「櫻花図」は、山崎博がこの10年テーマにしている“櫻”を題材としたものである。この作品では、レンズを使用せずに小さなストロボを光源にして、直接6×7のフィルムに“櫻”を描いたフォトグラムの手法を用いている。小さな櫻の花びら一枚一枚の姿を繊細にとらえ、“櫻”に象徴される淡くあやうい精神性までも描き出している。また、この作品のもうひとつの主題は“光”である。彼はこの作品で写真における“光”の役割を根本から考えている。作品自体が優れた写真論として結実しているともいえるだろう。作品のクオリティの高さに、全審査員が絶賛するところであった。
1946年、長野県に生まれる。69年より写真をはじめ、83年日本写真協会新人賞を、94年には、全国カレンダー展総理大臣賞をそれぞれ受賞。また作品は、ニューヨーク近代美術館や東京都写真美術館など多数の美術館にパーマネント・コレクションされている。

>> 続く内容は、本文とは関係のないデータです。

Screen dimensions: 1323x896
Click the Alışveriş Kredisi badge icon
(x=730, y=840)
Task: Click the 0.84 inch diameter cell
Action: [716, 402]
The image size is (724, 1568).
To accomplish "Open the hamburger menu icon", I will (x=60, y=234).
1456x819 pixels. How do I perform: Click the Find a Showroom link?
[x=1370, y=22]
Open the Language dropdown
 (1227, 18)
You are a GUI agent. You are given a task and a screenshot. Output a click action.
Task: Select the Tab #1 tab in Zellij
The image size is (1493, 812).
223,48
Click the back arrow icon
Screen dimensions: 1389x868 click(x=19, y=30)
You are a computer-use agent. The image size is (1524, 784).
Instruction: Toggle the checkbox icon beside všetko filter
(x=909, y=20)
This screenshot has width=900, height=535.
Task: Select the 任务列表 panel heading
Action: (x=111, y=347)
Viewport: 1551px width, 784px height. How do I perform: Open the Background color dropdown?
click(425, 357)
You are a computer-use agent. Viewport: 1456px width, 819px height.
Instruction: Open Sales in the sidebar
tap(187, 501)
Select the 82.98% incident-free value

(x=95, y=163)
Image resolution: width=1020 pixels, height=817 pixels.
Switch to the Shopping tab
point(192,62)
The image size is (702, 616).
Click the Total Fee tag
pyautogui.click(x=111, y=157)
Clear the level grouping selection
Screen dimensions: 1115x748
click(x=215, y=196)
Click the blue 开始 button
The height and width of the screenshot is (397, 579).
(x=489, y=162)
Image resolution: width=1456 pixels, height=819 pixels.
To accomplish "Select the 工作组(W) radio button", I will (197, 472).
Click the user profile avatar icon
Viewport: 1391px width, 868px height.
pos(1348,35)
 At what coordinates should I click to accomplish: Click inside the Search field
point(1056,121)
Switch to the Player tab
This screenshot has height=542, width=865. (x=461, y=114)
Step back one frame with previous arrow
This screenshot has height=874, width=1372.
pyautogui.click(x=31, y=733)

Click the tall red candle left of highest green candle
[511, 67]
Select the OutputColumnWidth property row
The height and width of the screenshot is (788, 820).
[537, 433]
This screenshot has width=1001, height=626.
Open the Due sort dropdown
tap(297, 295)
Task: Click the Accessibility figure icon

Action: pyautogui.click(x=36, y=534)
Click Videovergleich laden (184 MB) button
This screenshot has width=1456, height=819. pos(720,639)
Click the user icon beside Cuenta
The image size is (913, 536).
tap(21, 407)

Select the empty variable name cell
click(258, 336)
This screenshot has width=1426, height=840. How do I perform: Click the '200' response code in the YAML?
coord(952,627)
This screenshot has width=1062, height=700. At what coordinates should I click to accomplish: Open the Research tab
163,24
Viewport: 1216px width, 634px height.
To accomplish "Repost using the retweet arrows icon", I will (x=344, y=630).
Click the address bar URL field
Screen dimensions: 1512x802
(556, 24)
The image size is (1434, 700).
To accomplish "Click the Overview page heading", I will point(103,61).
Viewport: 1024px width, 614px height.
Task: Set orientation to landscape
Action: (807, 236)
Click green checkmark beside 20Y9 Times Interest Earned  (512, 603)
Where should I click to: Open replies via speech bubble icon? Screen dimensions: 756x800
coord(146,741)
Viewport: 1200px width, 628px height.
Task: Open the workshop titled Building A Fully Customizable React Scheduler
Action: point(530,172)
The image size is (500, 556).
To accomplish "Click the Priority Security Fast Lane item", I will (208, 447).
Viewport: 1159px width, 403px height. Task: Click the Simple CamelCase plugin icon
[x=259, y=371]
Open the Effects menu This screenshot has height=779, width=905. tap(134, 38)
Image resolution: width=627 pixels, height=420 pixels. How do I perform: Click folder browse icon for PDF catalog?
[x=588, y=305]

現在、東北芸術工科大学教授。
写真集に、「ヘリオグラフィー」(83年青弓社)、「水平線採集」(89年六耀社)などがあり、写真展(個展)に、74年「オブザベイション」(ガレリアグラフィカ)、78年「ヘリオグラフィー」(藍画廊)、82年「ヘリオグラフィー・デイ&イヤー」(ニコンサロン)、90年「櫻」(ツアイト・フォト・サロン)等があり、グループ展に、「'78 ニュージャパニーズアバンギャルドフィルム」(ニューヨーク近代美術館)、「自写像・日本」(国際写真センター)などがある。